Some movies do it for you, and some movies don’t.
But for me, at least, there’s a certain amount of guilt when I don’t love a movie that I’m supposed to. I’m really comfortable having never seen Star Wars, or Lord of the Rings. I feel really confident that, having booked a ticket in the nice theatre this Friday, and paying $22 to see Avengers: Age of Ultron in both 3D and VIP, I’m going to hate it. Just hate it. And that’s okay. What I don’t like is hating a ‘good’ movie. An Oscar-nominated movie. A critics’ darling. An intellectual two thumbs up. I feel so disappointed with myself if I just can’t muster the hurrah.
I didn’t like 12 Years A Slave. There, I said it. I thought it was derivative. I felt I’d seen it before, and better. I didn’t like The Hurt Locker. It was forgettable, and Jeremy Renner was regrettable. I didn’t enjoy There Will Be Blood, and that one hurt, because I’d considered myself a big fan of Paul Thomas Anderson. There’s a good chance I didn’t fully follow it, or maybe I just need a second clear-headed chance (I needed that with Magnolia too) but it left such a bad taste in my mouth that so far I’ve been unable to even consider it.

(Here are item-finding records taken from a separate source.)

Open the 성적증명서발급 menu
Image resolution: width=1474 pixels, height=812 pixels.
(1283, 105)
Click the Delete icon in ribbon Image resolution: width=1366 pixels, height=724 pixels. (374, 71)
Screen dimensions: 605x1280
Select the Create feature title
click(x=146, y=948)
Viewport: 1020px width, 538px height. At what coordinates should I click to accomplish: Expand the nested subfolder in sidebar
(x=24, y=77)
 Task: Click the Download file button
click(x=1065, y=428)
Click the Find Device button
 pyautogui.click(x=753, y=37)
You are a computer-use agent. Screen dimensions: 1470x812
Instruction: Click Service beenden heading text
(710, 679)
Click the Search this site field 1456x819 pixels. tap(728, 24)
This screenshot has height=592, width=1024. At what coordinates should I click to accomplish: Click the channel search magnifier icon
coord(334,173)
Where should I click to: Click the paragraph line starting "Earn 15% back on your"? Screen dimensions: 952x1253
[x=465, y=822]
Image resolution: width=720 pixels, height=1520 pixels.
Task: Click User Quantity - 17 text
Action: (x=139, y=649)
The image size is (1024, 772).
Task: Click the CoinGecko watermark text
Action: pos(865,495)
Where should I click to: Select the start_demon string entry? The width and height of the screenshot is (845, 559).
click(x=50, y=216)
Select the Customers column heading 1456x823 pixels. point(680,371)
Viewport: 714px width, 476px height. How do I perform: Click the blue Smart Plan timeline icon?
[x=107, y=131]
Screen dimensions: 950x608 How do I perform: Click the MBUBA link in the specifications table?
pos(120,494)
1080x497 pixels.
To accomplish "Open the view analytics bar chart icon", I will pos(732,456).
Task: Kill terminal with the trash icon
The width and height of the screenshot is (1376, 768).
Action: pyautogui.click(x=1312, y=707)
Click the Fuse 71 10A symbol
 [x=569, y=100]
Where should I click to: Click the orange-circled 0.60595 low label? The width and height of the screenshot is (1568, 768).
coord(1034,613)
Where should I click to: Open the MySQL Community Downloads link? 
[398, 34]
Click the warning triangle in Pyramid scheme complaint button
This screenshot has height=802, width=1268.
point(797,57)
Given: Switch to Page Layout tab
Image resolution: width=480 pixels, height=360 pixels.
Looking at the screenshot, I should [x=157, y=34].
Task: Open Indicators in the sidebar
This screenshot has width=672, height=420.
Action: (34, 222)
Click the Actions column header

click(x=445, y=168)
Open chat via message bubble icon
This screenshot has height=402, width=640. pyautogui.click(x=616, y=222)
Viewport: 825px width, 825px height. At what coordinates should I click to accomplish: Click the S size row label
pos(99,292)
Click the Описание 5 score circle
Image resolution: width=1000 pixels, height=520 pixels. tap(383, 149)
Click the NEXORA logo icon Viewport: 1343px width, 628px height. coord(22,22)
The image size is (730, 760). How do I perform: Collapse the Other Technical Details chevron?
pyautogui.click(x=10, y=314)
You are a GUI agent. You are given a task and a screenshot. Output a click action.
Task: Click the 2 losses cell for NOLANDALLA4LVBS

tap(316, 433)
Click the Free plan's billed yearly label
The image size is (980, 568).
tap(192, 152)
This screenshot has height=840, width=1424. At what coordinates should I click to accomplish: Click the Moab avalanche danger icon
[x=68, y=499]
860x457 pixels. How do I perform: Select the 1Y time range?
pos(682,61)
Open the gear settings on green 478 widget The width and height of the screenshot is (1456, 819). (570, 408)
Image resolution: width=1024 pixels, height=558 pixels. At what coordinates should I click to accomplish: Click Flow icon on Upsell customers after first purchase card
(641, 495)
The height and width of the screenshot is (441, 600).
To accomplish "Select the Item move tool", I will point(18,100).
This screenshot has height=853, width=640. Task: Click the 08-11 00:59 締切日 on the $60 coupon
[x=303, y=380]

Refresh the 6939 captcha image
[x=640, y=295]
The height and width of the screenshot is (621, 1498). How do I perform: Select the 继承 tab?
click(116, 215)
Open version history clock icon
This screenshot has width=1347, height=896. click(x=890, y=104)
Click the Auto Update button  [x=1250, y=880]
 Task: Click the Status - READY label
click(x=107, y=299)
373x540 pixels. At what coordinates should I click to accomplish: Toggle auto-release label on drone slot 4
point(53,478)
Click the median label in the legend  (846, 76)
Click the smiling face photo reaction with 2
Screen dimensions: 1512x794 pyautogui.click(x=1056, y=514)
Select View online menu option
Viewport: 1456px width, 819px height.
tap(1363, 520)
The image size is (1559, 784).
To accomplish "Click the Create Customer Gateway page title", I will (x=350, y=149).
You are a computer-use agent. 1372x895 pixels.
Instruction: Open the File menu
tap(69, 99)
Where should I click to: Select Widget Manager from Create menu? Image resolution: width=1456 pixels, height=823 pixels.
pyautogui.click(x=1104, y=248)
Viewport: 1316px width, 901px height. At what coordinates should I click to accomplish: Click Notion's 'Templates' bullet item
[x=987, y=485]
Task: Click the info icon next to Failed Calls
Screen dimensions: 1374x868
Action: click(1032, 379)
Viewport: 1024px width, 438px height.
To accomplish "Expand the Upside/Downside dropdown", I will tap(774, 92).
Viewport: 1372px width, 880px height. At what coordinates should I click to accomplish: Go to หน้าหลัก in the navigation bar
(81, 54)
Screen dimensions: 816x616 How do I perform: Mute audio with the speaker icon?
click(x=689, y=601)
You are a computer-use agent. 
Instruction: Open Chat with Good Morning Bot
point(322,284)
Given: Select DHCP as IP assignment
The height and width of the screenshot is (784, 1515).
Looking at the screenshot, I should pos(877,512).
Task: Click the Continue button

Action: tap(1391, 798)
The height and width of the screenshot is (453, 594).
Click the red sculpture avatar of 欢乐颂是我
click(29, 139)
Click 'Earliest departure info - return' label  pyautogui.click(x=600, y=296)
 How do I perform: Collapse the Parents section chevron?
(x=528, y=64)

And, as you may have gleaned from the title, I did not like Silver Linings Playbook.
Well, maybe that’s a little blunt. I didn’t hate it. I didn’t hate any of those movies. I just fail to appreciate how so many can think so highly of them. Because they’re all in a little category I like to call “meh”. I would call Silver Linings an above-average romcom. It’s pretty conventional, sticks to the formula, with a parody of mental illness thrown in for kicks, but it feels exploitative at times, like they’re caricatures of ‘crazy’ rather than people who struggle with a disease. This movie is an ode to temporary solutions that at times seemed to embrace the formulaic approach and almost wink at the audience, and then settled in the end for just falling prey to it.
The screwball vibe gets in the way of the love story, and you never get swept away by it. The family dysfunction was treated so casually that I never felt the movie took itself, or its subject matter, seriously.
I recently gave this movie a re-watch, because I was feeling generous, and because I (Heart) Huckabees is one of my favourites, but I didn’t connect with it any better the second time around. I might be induced to laugh along with, but not at, someone newly diagnosed, and just released from being institutionalized. I’ve been up close and personal with bipolar, and this just felt cartoonish to me. Plus, it feels irresponsible to suggest that bipolarism can be cured by falling in love, or that someone who is bipolar must end up with someone equally as ‘crazy.’
But anyway. This movie is old news. I don’t like it, and I don’t care who knows. I am a curmudgeon. I am an Asshole, dammit, and a curious one – do you have a movie that you hate but everyone else loves? Do you feel weird or guilty about disagreeing with critics? How often does The Academy get stuff wrong?